Selesai dengan mengemasi semua barang-barang miliknya, Mikoto sempat meminta Sakura untuk tinggal setelah pengumuman kelulusan, namun gadis ini sedikit tidak enak dan juga ayahnya akan tinggal sendirian, Fugaku tengah berada di kantor, Sakura hanya menitipkan salam perpisahan pada Mikoto dan meminta maaf tidak sempat pamit dengan benar pada Fugaku. Di luar, Kizashi telah menunggu anaknya, menggunakan mobil bak terbuka untuk sekedar membantu membawakan barang-barang anaknya. Itachi merasa sedikit kehilangan, tidak ada lagi adik perempuan baginya yang akan memanggilnya dengan embel-embel –Nii. Hingga Sakura pergi, Sasuke tidak juga keluar dari kamarnya, dia memilih terus di kamar.

.

.

.

.

Sasuke Pov.

Akhirnya, ketenangan yang ingin ku dapatkan, semuanya kembali seperti semula, tapi...
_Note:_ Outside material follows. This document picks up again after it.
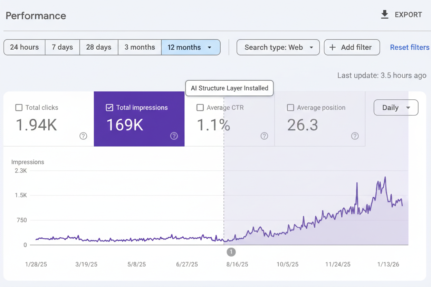Screen dimensions: 431x287
Task: Switch to the 7 days tab
Action: (x=62, y=47)
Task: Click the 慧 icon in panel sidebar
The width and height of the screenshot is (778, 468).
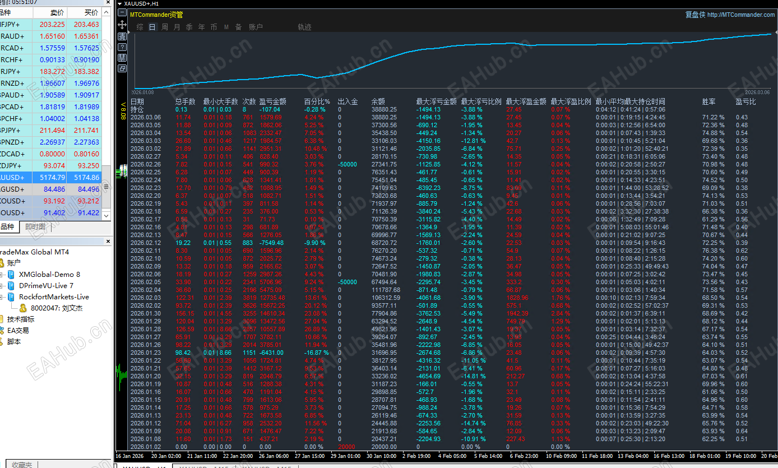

"Sampai kapan kau akan di kamarku? Cepat pindahkan semua barang-barangmu dari kamarku, lagi pula kamarmu sudah kosong." Ucapku, Itachi masih tetap saja di kamarku. Semua barang-barangnya juga masih ada dan dia sama sekali tidak kembali ke kamarnya setelah hampir seminggu Sakura sudah kembali ke rumahnya.

"Kau sangat tidak peka sedikit, kau tahu, ibu terus bersedih, dia ingin Sakura tetap tinggal bersama kita, bahkan kamar yang di desain untuk kamar anak gadis masih belum di bongkar, kata ibu, jika suatu saat nanti dia berharap saat Sakura kuliah dan menempati kamarnya kembali." Ucap Itachi.

Aku tidak peduli.

"Ibu tidak perlu berharap seperti itu, lagi pula Sakura punya rumah sendiri, aneh." Ucapku, aku tidak mengerti kenapa ibu begitu peduli pada gadis yang berisik dan menyebalkan itu.

"Dan kau sendiri sampai kapan akan membohongi perasaanmu?"

"Masih mengatakan hal itu juga?"

"Baiklah! Aku bosan untuk menegurmu, lalu apa artinya kau mencium Sakura saat aku masuk di rumah sakit?" Ucap Itachi, dia menatap serius ke arahku.

Apa! jangan-jangan Itachi melihatnya, aku pikir saat itu dia tertidur, aku tidak ada jawaban untuk pertanyaannnya itu.

"Aku mau keluar." Ucapku, sekedar mengalihkan pembicaraan ini.

"Yaa, kabur saja, nantinya juga kau akan merasakannya sendiri."

Terus berjalan dan tidak peduli akan ucapan bodoh Itachi, aku tidak peduli pada gadis manapun bahkan itu Sakura. Sial, mengucapkan namanya dan aku merasa sedikit aneh.

.

.

Saat hari kelulusan, aku sebagai perwakilan murid kelas 3 untuk membawakan pidato perpisahan, melirik seluruh murid yang ada di aula dan aku sama sekali tidak menemukan gadis yang berambut softpink itu, aneh, dia tidak ada saat acara kelulusan. Ucapan selamat berdatangan dari manapun, hadiah dari murid-murid perempuan dan aku tidak bisa menerimanya, merepotkan, aku ingin segera pulang dan beristirahat.

"Aneh yaa, ibu tidak melihat Sakura, padahal ibu sangat ingin berfoto dengannya, Sasuke apa kau benar tidak melihat Sakura?" Ucap ibuku, dia lebih sibuk mencari gadis itu dari pada harus peduli pada anaknya sendiri.

"Paman Kizashi juga tidak ada." Ucap Itachi, dia juga peduli pada orang lain.

"Tenanglah, kita akan mendatangi restorannya sebagai perayaan kelulusan Sasuke." Ucap ayahku. Tidak jauh beda dengan ibuku, ayahku juga begitu peduli pada sahabat lamanya itu.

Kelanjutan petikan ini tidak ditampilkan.